She looks back first to his death, and then much farther, to a trip she took with him, a two-week cruise aboard the SS Proleterka at Easter, when she was fifteen.
The story is told in both the first and the third person, a shifting in and out of focus of her past self: sometimes she can inhabit it (recounting as "I), while at other times she can only refer to her younger self as an entirely separate, foreign being.
Her identity is also entirely tied up in her father's: she is only Johannes's daughter, without a name of her own.
Many of the characters remain unnamed, though the most important ones don't, including the father, Johannes, a grandmother, Orsola, and a lover aboard the boat, Nikola.
The narrator's parents are divorced, and, tellingly, the mother figure, though often mentioned, remains nameless.
Family life isn't particularly happy.
Typically, "on the rare occasions when we have had to spend a little time, even a short spell, among relatives, the basic topic, the sole topic in which all of us showed any interest, was suicide."
The family fortune has been lost and the narrator rarely sees her father.
Her "most intense relationship" is with Orsola -- though the old lady only feels "quasi-glacial affection" for her.
The narrator believes: "some children have the gift of detachment"; she certainly seems to be one of them.
The trip with Johannes is a defining event for the narrator.
Her account of it mixes in other biographical detail, as she seems unable to focus on it.
In memory and in fact it isn't what she wants it to be, and she is nearly powerless to shape it herself.
"It is my last chance to know something about my father", she realises, but at the first dinner already she describes him: "Johannes distant, absent, elsewhere."
It is a rare time of close, even forced proximity, and yet he remains entirely elusive.
The narrator turns to the only alternative she can think of: allowing some of the crew to take advantage of her, losing herself in sexual adventures.
She is desperate:
The Proleterka is the locus of experience.

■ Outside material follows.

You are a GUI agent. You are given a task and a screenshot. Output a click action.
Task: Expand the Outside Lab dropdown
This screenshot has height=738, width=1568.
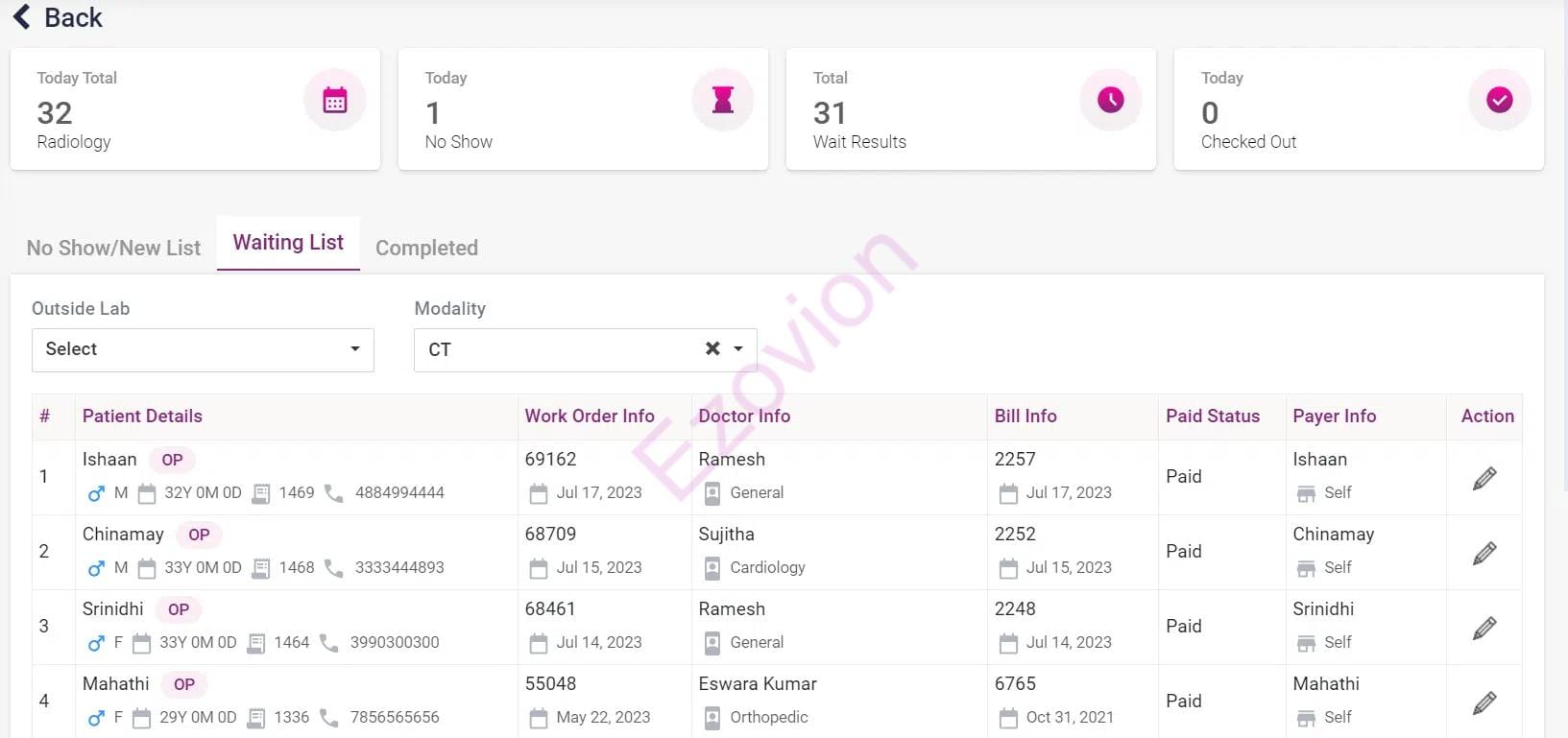click(x=355, y=349)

By the time the voyage is over, she must know everything.
At the end of the voyage, Johannes's daughter will be able to say: never again, not ever.
No experience ever again.
Which seems like an awfully big burden for a teenager to take upon herself.
SS Proleterka is a novella of trying to come to terms with a difficult past (the effects of which linger to this day): of a girl growing up in a cold, unloving environment, of her childhood identity only as prominent Guild-member Johannes's daughter, an identity that loses meaning as Johannes loses his place in society.
The island that is the Proleterka isn't the brief escape or respite she longs for (all the other passengers are from the Guild too ...), and her father is incapable of embracing her in the way she wants and needs to be.
Aboard the ship, the only embraces she can seek out are those offered by the lusty crewmen, who use her and fling her aside.
As if the book weren't bleak enough, it comes with a final twist that calls into question Johannes's -- and thus also Johannes's daughter's -- identity entirely,
Written in short sentences, with shifting voices and tenses and overlapping locales and times, and with some stilted locutions ("There was a spring breeze, if she recalled aright"), Fleur Jaeggy presents the story uneasily.
There's little flow to the narrative -- and yet she also isn't able to merely pelt the reader with these images and events (which might have also been effective).
The resulting narrative is stark but not compelling, neither brilliant surface-shimmer, nor well-considered depth.
Of some interest, but not a success.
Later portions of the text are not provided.